I think that is true. I think they are itching for a fight. In fact, one of the worrisome issues is whether the civilian leadership in China can constrain their military or whether they are going to be whip sold into getting into the conflict, probably Taiwan but not necessarily only Taiwan.

They got their eye on the Senkaku Islands, the Japanese islands, I mean their whole strategy is this first island chain in the Pacific that they want to control it because they figure that way they control Asia. And by the way, they are right. The Japanese seem to think they are right also, which is why the Minister of Defense recently spoke rather forthrightly, as did his deputy minister, about Taiwan being central to the security.

Robert R. Reilly:

That is substantially important to Japan security.

Dr. Stephen Bryen:

Yeah and I think that made the Chinese crazy. They were furious and they put out a video showing that they were going to nuke Japan, not once but consistently, continuously nuke Japan because of what they say, what the Deputy Defense Minister said. Crazy, but I mean that is the sort of thing that did not come out of the blue, right? And that is scary and it was reckless, irresponsible, and they said China has a no first nuclear policy but it no longer applies to Japan.

I mean can you imagine something like that?
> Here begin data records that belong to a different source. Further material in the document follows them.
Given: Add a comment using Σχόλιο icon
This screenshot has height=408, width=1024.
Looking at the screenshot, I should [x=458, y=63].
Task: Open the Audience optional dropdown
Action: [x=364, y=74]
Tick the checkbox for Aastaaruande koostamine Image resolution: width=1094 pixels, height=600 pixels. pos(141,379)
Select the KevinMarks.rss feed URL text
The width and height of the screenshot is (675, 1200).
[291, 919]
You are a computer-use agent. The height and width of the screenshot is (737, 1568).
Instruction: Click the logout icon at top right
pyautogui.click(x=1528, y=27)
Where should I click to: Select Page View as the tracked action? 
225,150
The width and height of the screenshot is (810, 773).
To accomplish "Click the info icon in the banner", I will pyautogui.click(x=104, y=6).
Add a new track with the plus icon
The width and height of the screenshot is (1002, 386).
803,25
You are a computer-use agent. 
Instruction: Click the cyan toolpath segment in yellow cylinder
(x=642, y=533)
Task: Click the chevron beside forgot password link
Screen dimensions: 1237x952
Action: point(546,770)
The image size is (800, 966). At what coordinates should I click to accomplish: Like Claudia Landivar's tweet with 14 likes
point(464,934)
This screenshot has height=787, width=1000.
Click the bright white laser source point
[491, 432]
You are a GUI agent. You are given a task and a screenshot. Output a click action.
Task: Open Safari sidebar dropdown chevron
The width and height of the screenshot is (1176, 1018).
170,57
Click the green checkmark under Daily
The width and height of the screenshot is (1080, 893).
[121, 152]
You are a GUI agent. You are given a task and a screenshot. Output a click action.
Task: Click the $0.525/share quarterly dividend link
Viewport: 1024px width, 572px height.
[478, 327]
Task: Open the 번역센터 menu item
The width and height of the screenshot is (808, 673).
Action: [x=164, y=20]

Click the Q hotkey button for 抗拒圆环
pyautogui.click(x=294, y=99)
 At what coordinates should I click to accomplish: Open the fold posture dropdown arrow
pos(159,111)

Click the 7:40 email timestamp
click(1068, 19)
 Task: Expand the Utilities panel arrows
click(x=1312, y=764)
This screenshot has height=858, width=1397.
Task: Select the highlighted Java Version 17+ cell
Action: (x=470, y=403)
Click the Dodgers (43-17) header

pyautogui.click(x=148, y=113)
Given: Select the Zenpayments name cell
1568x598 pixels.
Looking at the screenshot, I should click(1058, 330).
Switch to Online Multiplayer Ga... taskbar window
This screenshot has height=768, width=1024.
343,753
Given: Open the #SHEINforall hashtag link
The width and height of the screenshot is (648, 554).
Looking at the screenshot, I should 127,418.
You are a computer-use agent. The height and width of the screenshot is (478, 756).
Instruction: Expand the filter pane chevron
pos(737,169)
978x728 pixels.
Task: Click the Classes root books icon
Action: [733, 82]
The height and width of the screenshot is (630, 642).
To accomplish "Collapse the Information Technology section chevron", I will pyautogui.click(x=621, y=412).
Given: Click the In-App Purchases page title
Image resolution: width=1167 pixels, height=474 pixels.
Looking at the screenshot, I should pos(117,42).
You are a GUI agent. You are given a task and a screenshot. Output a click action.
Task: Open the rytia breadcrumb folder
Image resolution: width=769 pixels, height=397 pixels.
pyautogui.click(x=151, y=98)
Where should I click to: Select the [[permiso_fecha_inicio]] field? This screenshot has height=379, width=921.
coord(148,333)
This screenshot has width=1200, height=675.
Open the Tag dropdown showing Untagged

Do they threaten Japan with nuclear war? Japan has no nuclear weapons. They are not a nuclear threat to China. They just do not have any, but they threaten to obliterate them, which means obliterating us because we have our soldiers, and our sailors, and our armed support personnel, lots of them, in Japan, not counting all our businessmen and everybody else. But this kind of threat is reckless, but it tells you the mentality of these people and why we have to really take this challenge up.

I am worried that that right now we are appeasing China and that is dangerous. It was dangerous when Chamberlain appeased Hitler and it is dangerous when Wendy Sherman, the State Department deputy, goes to China and appeases the Chinese government. It is the same thing. What are we going to give? Are we going to give them Taiwan? We are going to give them the Senkakus?

Robert R. Reilly:

Well, as the Japanese and some of our military folks have said, it is game over at that point.

Robert R. Reilly:

Well, I think the Japanese are feeling the pressure now, which is probably a good thing if they felt it twenty years ago, it would have even been better, but look we are slow. We are very slow and I just wrote a piece for Asia Times about how we pulled our air. We have one aircraft carrier in the Pacific, just one, based in Yokohama. It is the USS Ronald Reagan and we pulled it out ostensibly to cover the Afghanistan withdrawal, but I do not know what purpose it has covering the Afghanistan withdrawal. I think we pulled it out to placate the Chinese.

Oh, yeah, we also pulled our bombers out of Guam. They are no longer stationed in Guam, they are stationed in the United States. ‘Well, they can get there in a hurry.’ Well, how many hurries is that? That is a long way off to fly a B-52, which is a slow-flying airplane, and we have no more B-1s right now because they are all grounded. And the B-2s are a nuclear mission. We are not going to put them into any conventional conflict, so we have essentially abandoned Guam for all practical purposes. Why? What is wrong with us?

Robert R. Reilly:

Well, I think let’s leave that to be answered in another program with you.

Dr. Stephen Bryen:

I caused enough trouble today.

Robert R. Reilly:

I am extremely grateful to Dr. Stephen Bryan for doing this program with us today on technology, security, and cyber hyper insecurity, it seems. Thank you for joining us at this program. Please go to the Westminster Institute webpage where you will see a number of our other lectures available on video and on our YouTube channel on China, Russia, and a number of other subjects. Thanks for joining us today. I am Robert Reilly.